+++ Dataset

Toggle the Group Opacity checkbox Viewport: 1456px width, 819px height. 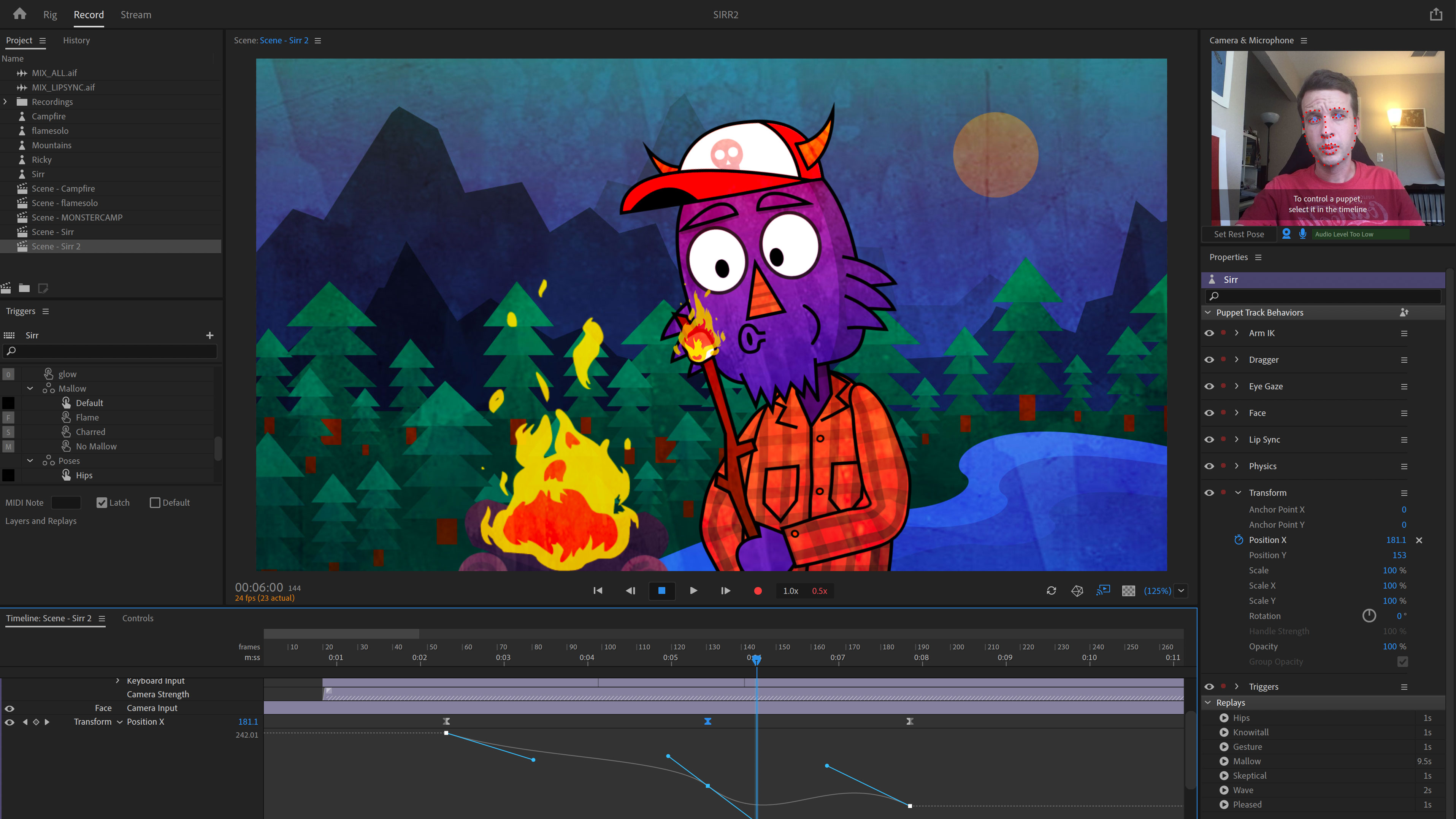pyautogui.click(x=1403, y=661)
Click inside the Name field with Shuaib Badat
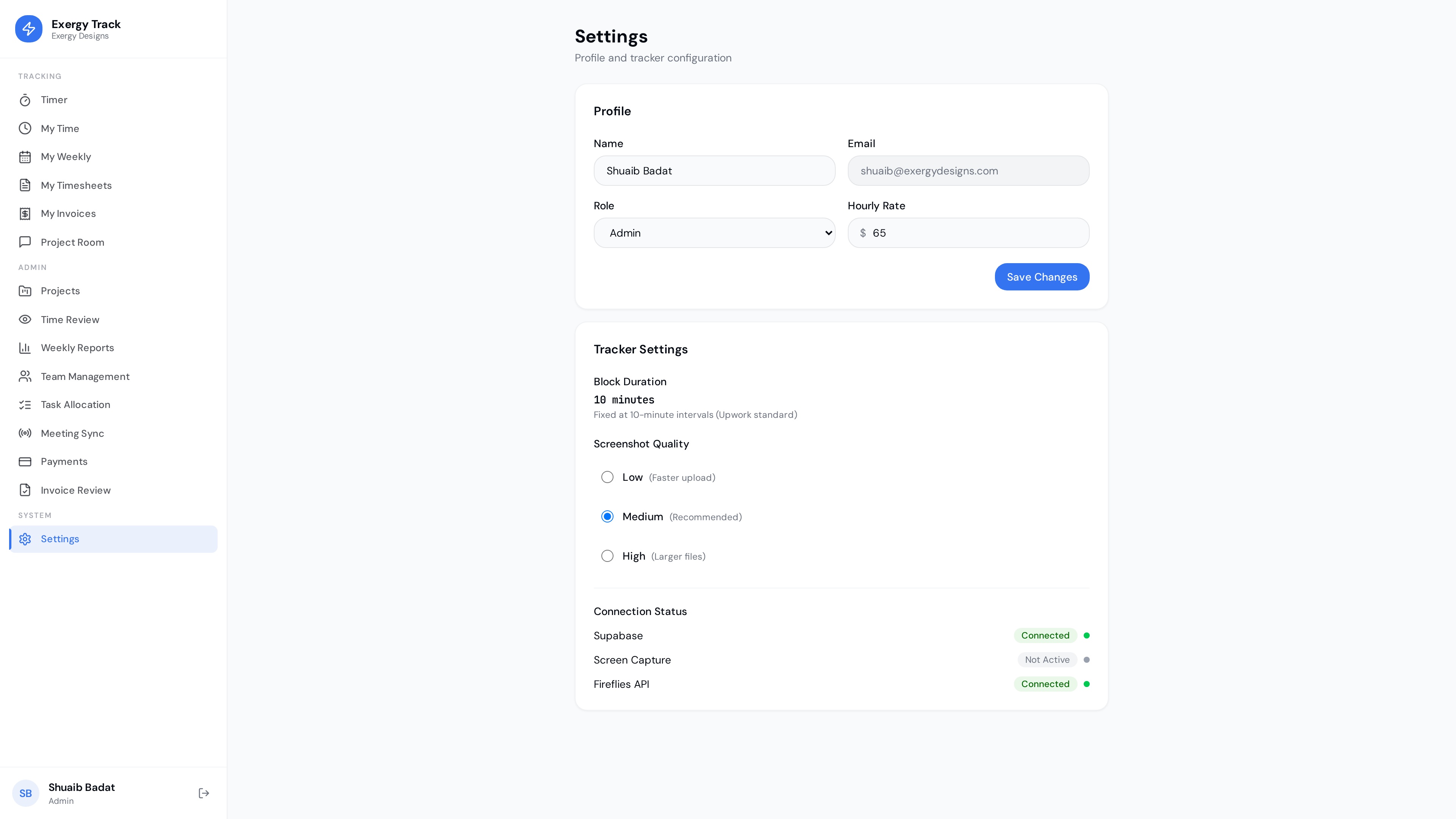Viewport: 1456px width, 819px height. click(x=714, y=170)
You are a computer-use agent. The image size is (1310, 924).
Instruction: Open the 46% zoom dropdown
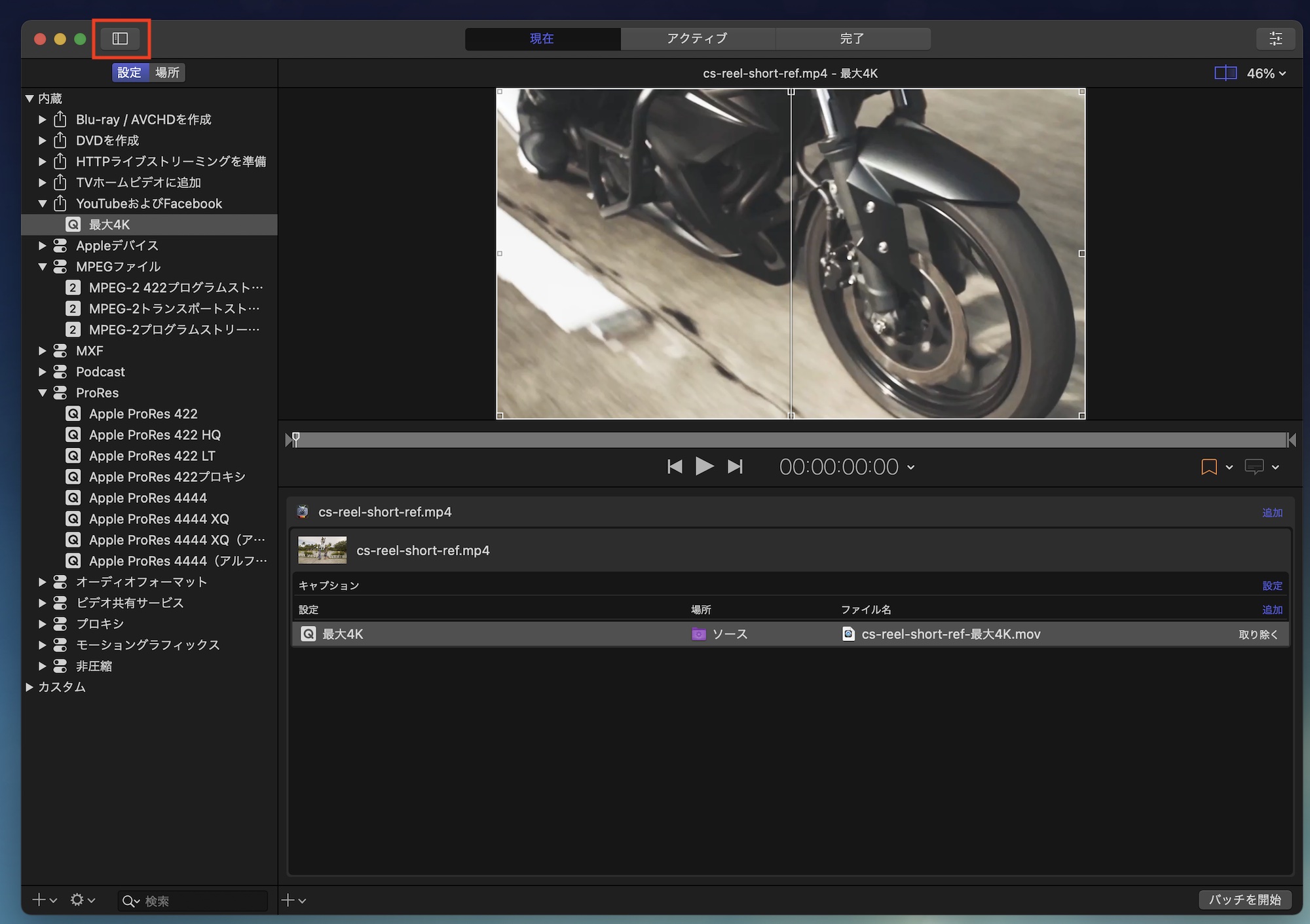[1266, 73]
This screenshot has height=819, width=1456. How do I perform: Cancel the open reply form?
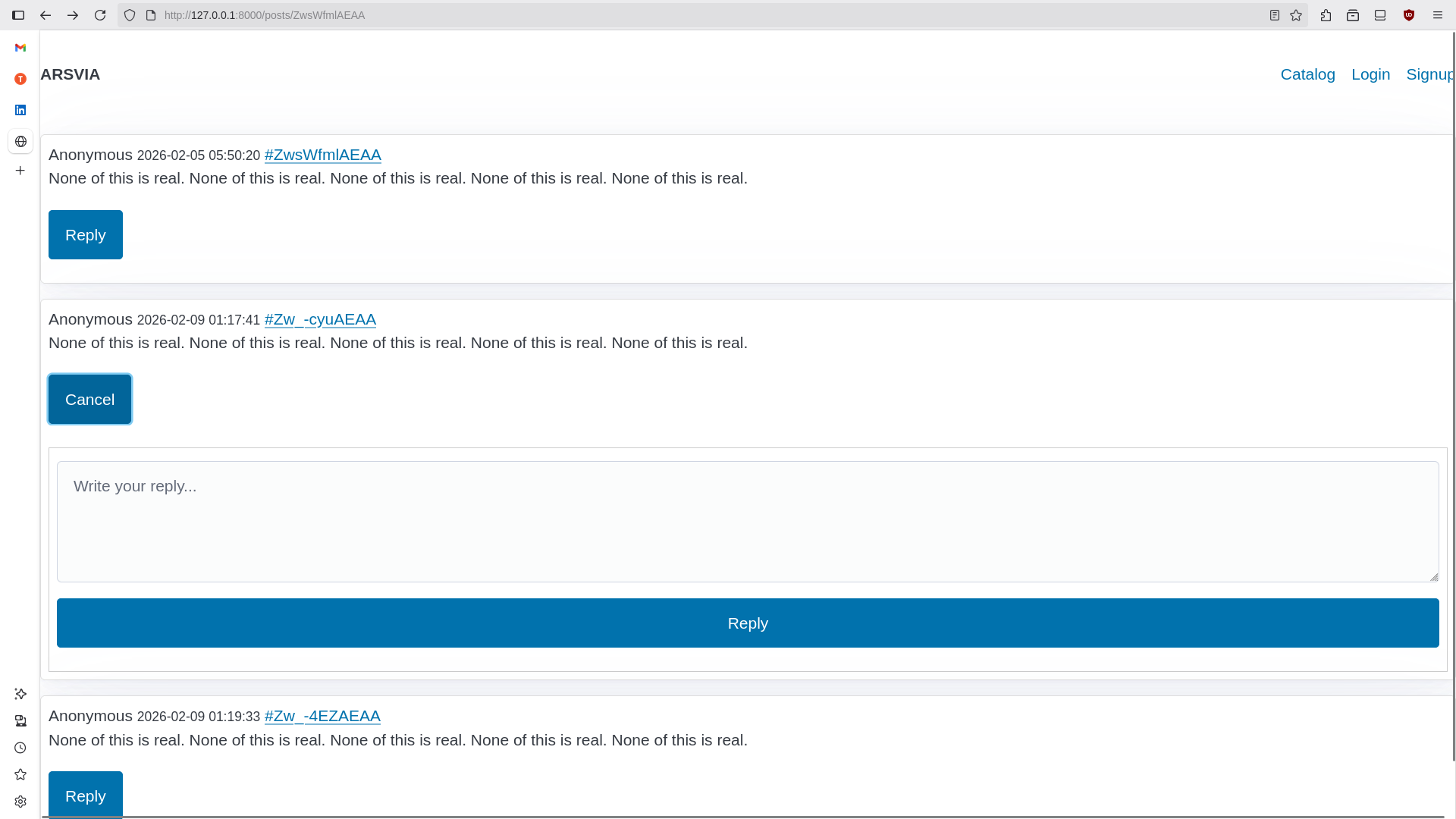pyautogui.click(x=89, y=399)
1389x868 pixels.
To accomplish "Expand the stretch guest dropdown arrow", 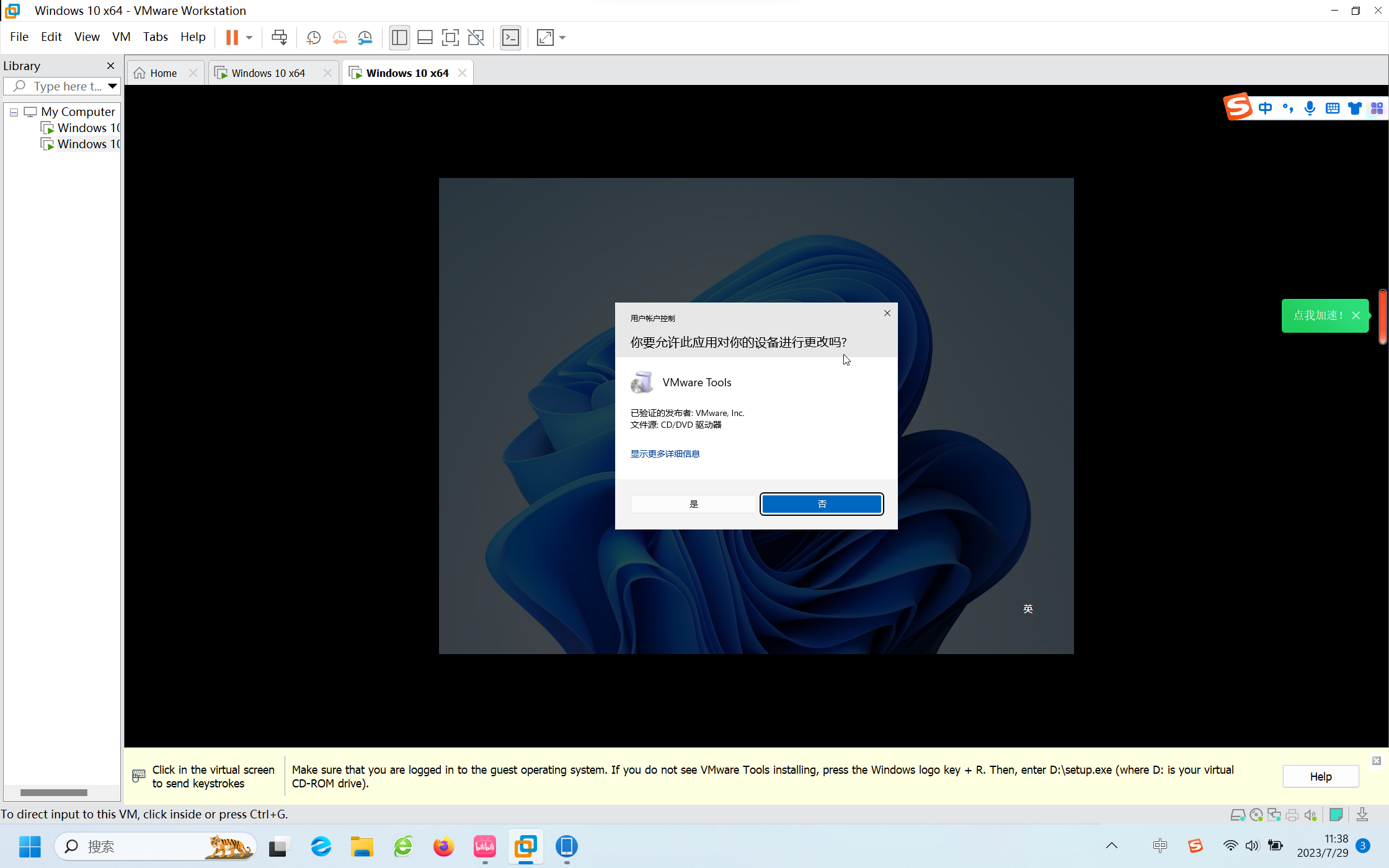I will [x=562, y=37].
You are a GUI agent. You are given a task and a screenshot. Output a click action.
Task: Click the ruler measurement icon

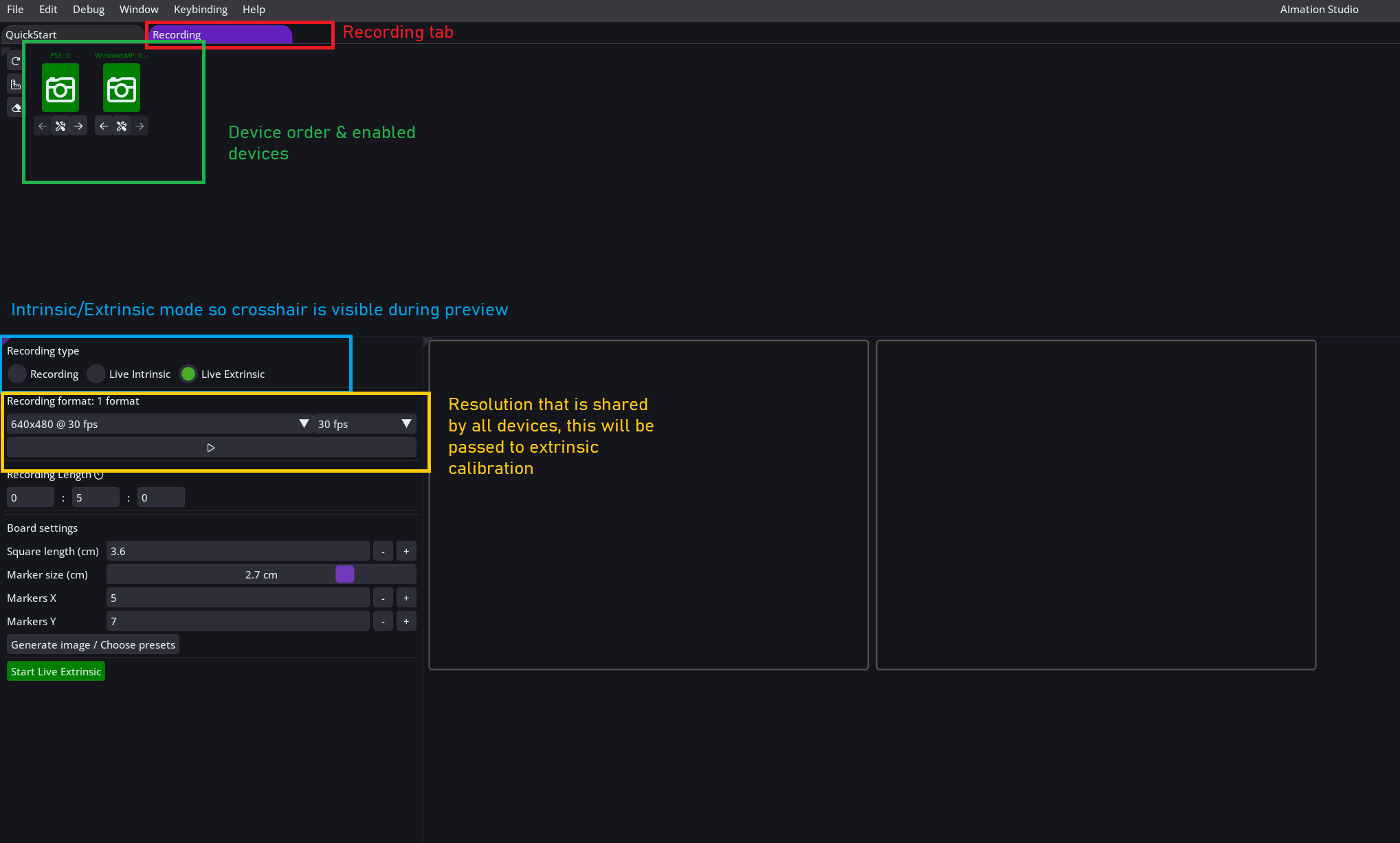pyautogui.click(x=16, y=85)
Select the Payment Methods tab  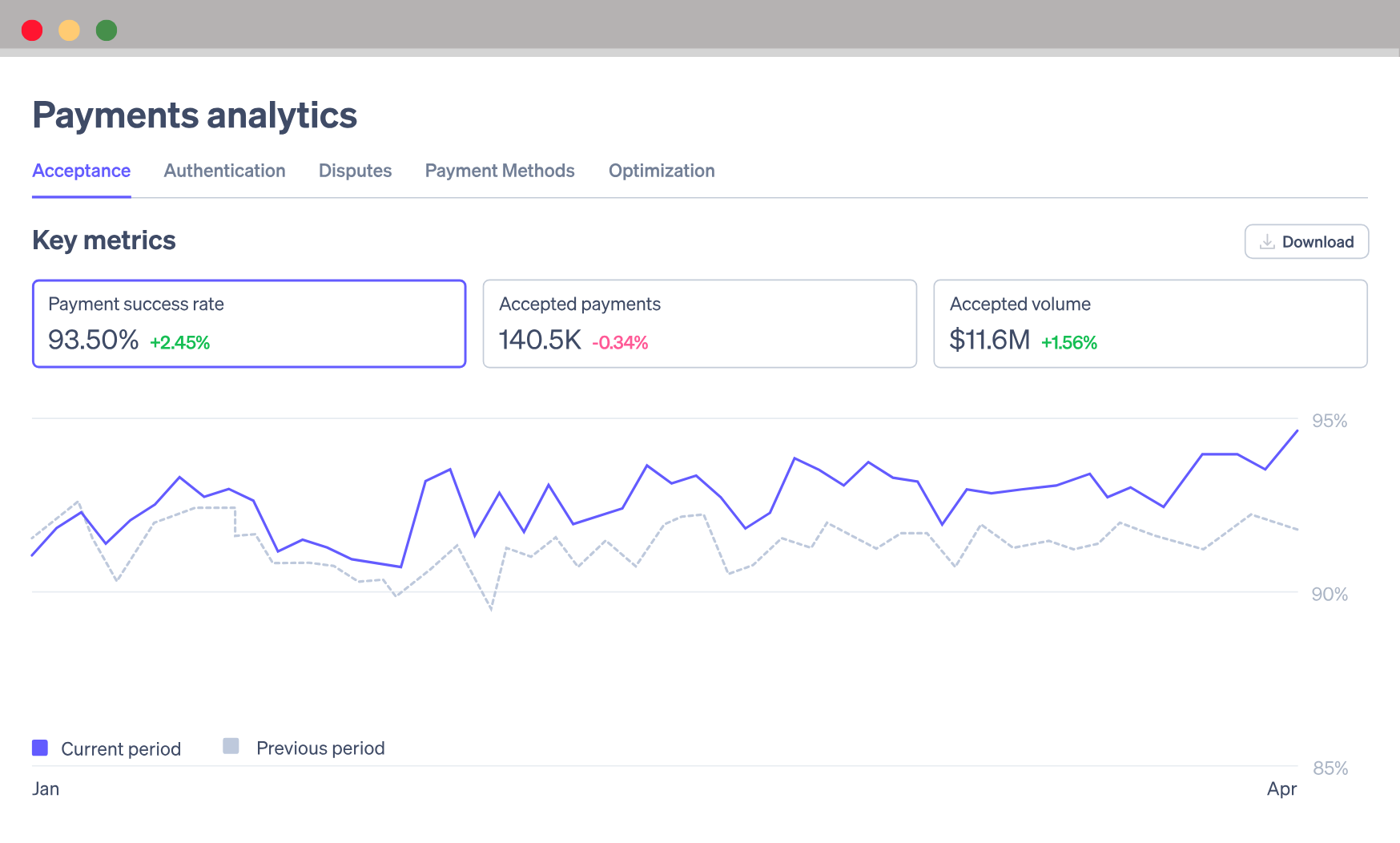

++++++

Your goal:
Lines that contain "agent" should be pulled from the entries above and reported.

Expected answer:
You are a computer-use agent. The image size is (1310, 924).
You are a GUI agent. You are given a task and a screenshot. Output a click action.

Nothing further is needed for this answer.